A few examples of policy frameworks addressing this issue are available, such as temporary protection status (TPS) in the United States and Europe or principles and soft laws for protecting people who have been displaced by environmental events. Yet beyond humanitarian approaches for rapid-onset extreme events, there are significant governance gaps. Complex and slow onset events could pose a major challenge to legal and governance frameworks, in part because responsibility and temporal limits are difficult to assign. Moreover various institutions that deal with different issues related to the impacts of climate change may have a tendency to operate in “silos” and may approach issues such as climate change within narrow sectoral perspectives.
Therefore policy makers need to take a holistic approach to this emerging issue which addresses both the drivers in origin areas (e.g. livelihood insecurity, environmental hazards, conflict, demographic pressures, gender inequality, etc.) and the pull factors in destinations (e.g. demand for labour, aging population).
Some of the following examples for policy perspectives could help shape activities around climate induced displacement and migration:
– Help people to stay through sustainable rural and urban development: In many cases, climate induced displacement can be avoided by ensuring livelihood security for affected people both in rural and urban areas. Up to 25% of today’s world population are farmers, with higher percentages in many developing countries. Climate change will take its toll on the ability of these people to feed themselves and their families in the future. When livelihoods fail, people may experience forced migration or displacement.
– Help people go in safety and dignity, where necessary: Paragraph 14(f) notes the possibility that planned relocation may be part of future adaptation scenarios. In cases where movement of human populations is the best or possibly only adaptation strategy, effective policy responses can help to ensure that movements are orderly and safe. Policies should avoid situations where people are forced to move (distress migration) or move in emergency situations.
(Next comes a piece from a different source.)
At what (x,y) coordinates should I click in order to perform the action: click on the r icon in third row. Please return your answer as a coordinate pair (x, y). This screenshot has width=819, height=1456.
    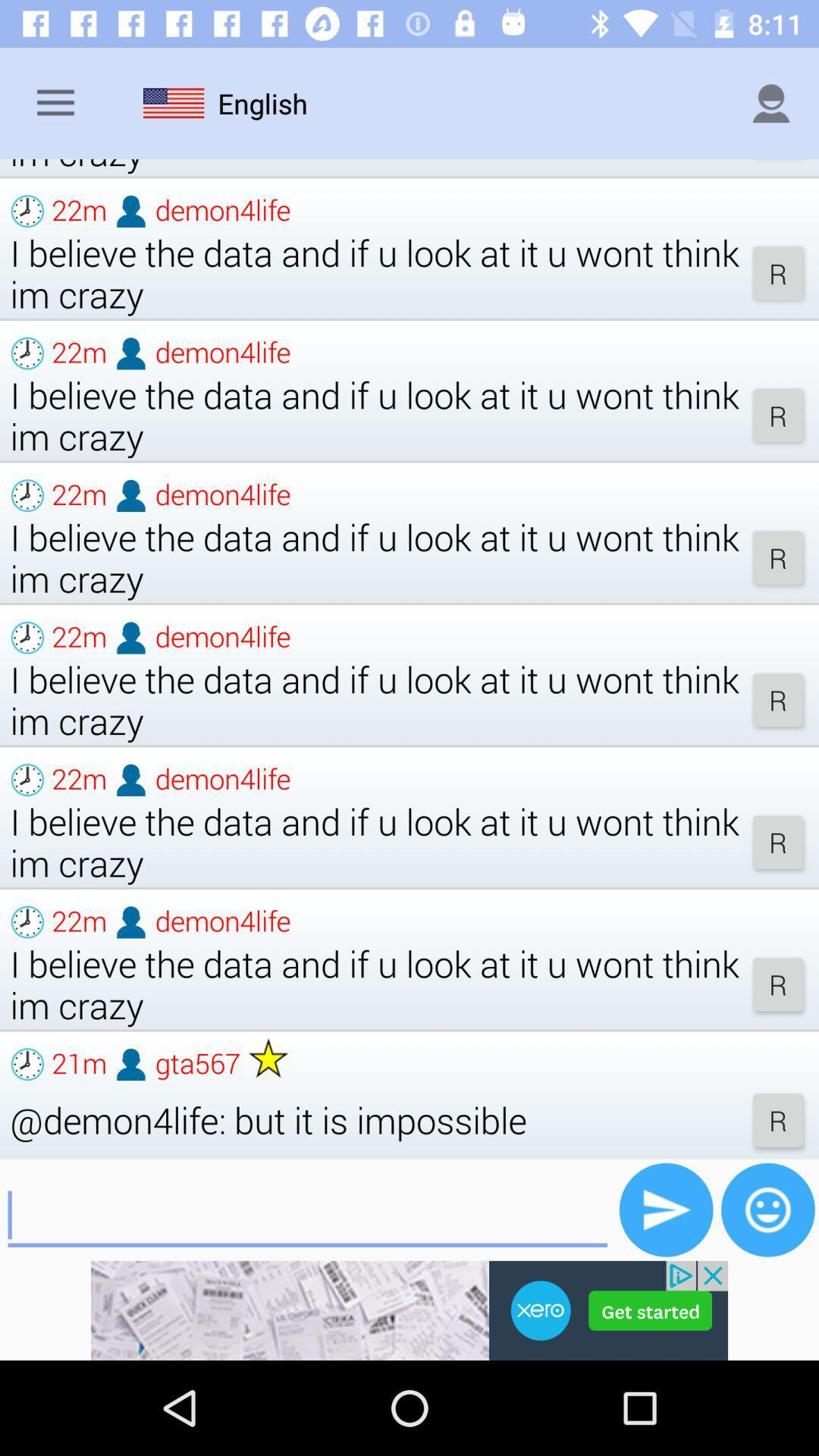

Policies should aim to ensure that displaced people do not become more vulnerable.
– Support disaster risk reduction and conflict mediation strategies while strengthening humanitarian responses: Governments need to take action to reduce the risks people face from acute crises arising from natural disasters and competition over resources leading to conflict. If not, they will be called upon to help later, when the problem will be much more difficult to address.
NB: Background information on the United Nations University
The United Nations University (UNU) is the academic and research arm of the UN. It bridges the academic world and the UN system. Its goal is to develop sustainable solutions for current and future problems of humankind in all aspects of life. Through a problem-oriented and interdisciplinary approach it aims at teaching, applied research and education on a global scale. UNU was founded in 1973, as an autonomous organ of the United Nations General Assembly. The University comprises headquarters in Tokyo, Japan and more than a dozen Institutes and Programmes world wide. In Germany (Bonn) UNU is represented by the Vice Rectorate in Europe, which is part of the Headquarters, and the Institute for Environment and Human Security (UNU-EHS). As part of UNU in Bonn, the “Secretariat of the International Human Dimensions Programme on Global Environmental Change” (UNU-IHDP) and the “UN-Water Decade Programme on Capacity Development (UNW-DCP) are hosted by the Vice Rectorate in Europe.